2) No encuentran ninguna pega a mi obra, absolutamente nada. Ni yo me creo que mi novela sea 100% perfecta (y dudo que haya muchos escritores que piensen así de las suyas) o que pueda gustar por igual y sin fisuras a toda una editorial, tanto departamento de lectura como editor (ni no son la misma persona).

3) Me responden sólo dos semanas después de enviar el manuscrito. Se trata de una editorial que se ha anunciado bastante en foros en los últimos tiempos y que, por definición, ha tenido que recibir un aluvión de manuscritos. ¿Acaso pretenden que me crea que en dos semanas han valorado perfectamente el manuscrito que les envié, aunque fueran sólo 186 páginas en A4?

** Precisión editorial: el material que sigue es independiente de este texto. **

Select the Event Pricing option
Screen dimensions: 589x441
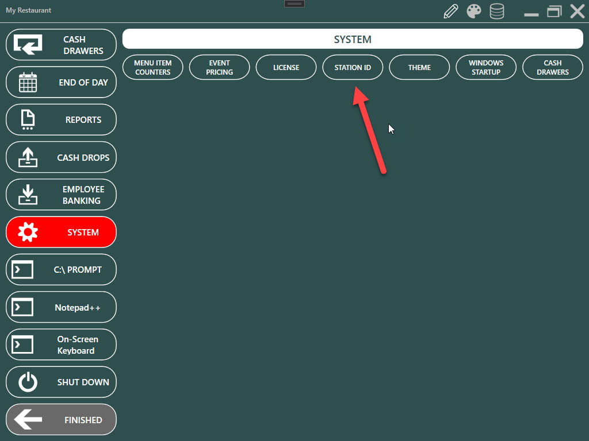pyautogui.click(x=220, y=68)
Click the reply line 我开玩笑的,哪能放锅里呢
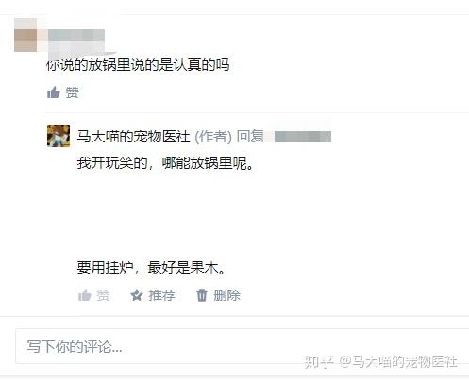Image resolution: width=469 pixels, height=382 pixels. [165, 163]
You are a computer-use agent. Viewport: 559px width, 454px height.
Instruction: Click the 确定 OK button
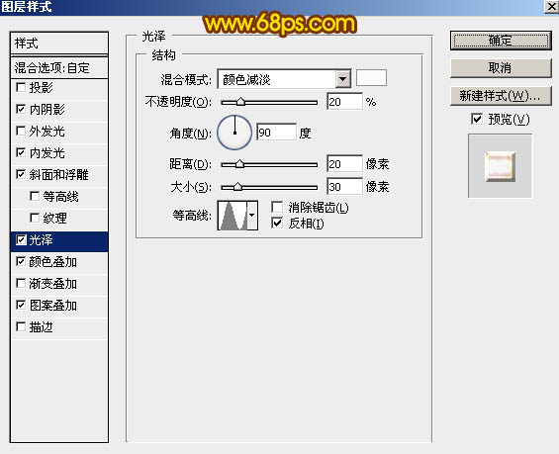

4) Me doran la píldora de una manera descarada. En parte, reconozco que han entendido lA idea de la novela, aunque eso no me vale. De siempre, he sido un gran aficionado a series de televisión como «Cuentos asombrosos», «Historias de la cripta» y en definitiva historias más o menos cortas de corte fantástico o ciencia ficción, con una historia entretenida pero a la vez tremendamente irreal. El caso es que mi novela ha heredado mucho de esa afición, y reconozco que se han dado cuenta. Lo que más me fastidia es que comparan su estilo con «Sin noticias de Gurb», una de las novelas de Eduardo Mendoza que más me gusta. Si mi estilo es comparable al de uno de los autores más premiados de este país, ¿por qué narices tengo que pagarles por publicar? Que alguien me lo explique, porque yo no lo entiendo.

Les he escrito ya un email en el que educadamente expongo mi postura: no tengo intención de pagar por publicar, tanto si se trata de autoedición, como si lo llaman «coedición». Si la novela es tan entretenida como la pintan, e incluso se atreven a compararme con Eduardo Mendoza, seguro que habrá alguien dispuesto a apostar por ella. Y si es una mierda, espero que me lo digan (tú no, Troll, que no la has leído).

Saludos a todos, os mantendré informados.